**Records from a data collection:**

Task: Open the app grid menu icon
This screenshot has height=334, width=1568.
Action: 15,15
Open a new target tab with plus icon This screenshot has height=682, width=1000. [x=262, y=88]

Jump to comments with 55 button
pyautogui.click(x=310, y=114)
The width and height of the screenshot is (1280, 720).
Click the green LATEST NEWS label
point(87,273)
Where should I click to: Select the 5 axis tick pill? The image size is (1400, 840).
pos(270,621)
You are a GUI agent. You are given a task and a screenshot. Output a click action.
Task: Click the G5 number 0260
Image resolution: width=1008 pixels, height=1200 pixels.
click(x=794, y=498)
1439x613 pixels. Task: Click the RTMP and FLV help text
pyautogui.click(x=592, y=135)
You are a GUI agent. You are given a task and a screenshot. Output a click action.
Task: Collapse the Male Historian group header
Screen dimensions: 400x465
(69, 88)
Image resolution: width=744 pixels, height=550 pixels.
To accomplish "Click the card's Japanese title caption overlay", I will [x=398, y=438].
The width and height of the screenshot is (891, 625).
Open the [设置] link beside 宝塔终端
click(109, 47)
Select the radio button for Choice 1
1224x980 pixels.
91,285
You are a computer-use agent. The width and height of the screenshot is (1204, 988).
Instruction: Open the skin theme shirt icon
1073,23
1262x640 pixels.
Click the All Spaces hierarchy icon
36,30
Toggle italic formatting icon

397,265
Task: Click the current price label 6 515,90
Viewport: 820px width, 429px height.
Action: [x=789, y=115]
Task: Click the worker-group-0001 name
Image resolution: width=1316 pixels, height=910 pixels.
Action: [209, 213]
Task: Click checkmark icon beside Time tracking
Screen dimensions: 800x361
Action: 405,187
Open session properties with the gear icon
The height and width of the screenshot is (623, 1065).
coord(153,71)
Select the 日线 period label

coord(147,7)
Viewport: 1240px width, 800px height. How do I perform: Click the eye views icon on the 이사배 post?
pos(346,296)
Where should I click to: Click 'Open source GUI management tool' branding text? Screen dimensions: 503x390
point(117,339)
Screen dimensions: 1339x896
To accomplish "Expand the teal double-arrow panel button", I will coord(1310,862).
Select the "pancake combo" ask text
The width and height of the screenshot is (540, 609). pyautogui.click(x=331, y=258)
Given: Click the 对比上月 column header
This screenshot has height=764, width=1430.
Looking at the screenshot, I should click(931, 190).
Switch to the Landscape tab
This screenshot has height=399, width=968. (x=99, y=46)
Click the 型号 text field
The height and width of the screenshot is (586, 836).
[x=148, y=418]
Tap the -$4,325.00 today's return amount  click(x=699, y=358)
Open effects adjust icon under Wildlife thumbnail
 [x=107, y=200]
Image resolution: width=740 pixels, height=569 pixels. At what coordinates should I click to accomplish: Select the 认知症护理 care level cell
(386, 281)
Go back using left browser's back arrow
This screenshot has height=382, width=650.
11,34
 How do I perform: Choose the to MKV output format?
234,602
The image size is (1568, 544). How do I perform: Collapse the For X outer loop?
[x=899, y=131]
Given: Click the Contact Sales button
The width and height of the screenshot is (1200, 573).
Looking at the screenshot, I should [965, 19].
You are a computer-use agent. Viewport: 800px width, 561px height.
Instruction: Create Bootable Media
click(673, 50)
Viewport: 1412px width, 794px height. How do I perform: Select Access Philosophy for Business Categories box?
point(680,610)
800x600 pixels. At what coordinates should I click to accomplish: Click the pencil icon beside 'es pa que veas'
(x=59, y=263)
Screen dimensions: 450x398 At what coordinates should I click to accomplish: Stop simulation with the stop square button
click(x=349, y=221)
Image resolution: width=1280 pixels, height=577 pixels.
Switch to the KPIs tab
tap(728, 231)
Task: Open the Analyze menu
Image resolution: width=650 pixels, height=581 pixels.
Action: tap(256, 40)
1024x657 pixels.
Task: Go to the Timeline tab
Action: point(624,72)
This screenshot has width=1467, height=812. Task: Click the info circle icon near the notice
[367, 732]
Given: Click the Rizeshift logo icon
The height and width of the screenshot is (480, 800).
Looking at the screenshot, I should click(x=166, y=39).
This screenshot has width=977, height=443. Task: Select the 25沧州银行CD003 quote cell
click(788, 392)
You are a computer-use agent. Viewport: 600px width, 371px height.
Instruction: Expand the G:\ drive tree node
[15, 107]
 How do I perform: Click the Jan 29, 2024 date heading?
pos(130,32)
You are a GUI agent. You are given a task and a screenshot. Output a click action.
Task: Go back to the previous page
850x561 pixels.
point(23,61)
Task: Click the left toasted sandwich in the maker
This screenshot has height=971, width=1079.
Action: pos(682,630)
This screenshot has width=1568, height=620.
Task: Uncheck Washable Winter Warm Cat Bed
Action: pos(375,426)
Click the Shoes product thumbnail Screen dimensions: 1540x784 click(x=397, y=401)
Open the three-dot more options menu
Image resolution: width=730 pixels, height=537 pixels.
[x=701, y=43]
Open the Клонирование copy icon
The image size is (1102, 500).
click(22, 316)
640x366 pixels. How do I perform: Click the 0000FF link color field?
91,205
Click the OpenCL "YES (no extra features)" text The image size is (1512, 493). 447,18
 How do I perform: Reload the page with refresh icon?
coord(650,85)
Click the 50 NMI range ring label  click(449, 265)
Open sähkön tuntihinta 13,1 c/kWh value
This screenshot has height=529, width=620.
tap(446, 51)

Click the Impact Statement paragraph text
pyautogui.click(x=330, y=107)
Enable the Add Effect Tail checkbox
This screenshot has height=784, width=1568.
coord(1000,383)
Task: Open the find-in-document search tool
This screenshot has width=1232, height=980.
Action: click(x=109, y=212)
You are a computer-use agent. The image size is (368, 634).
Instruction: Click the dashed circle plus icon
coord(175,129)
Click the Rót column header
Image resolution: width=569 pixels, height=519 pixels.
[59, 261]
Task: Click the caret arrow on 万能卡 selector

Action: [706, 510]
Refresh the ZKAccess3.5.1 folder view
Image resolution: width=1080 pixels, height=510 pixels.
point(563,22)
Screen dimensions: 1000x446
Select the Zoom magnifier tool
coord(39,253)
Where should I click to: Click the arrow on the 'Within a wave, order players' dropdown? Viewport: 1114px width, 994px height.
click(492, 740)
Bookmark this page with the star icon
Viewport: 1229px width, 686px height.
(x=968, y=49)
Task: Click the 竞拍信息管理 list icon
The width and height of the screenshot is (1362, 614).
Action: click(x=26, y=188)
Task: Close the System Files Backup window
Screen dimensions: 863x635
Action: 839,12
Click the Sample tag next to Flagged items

**BRIEF:** Look for the word "computer". Copy out every line of the data that has it.

**EXERCISE RESPONSE:**
You are a computer-use agent. The width and height of the screenshot is (1204, 988).
You are a computer-use agent. Viewport: 800px width, 561px height.
You are a computer-use agent. Viewport: 600px width, 371px height.
You are a computer-use agent. The image size is (368, 634).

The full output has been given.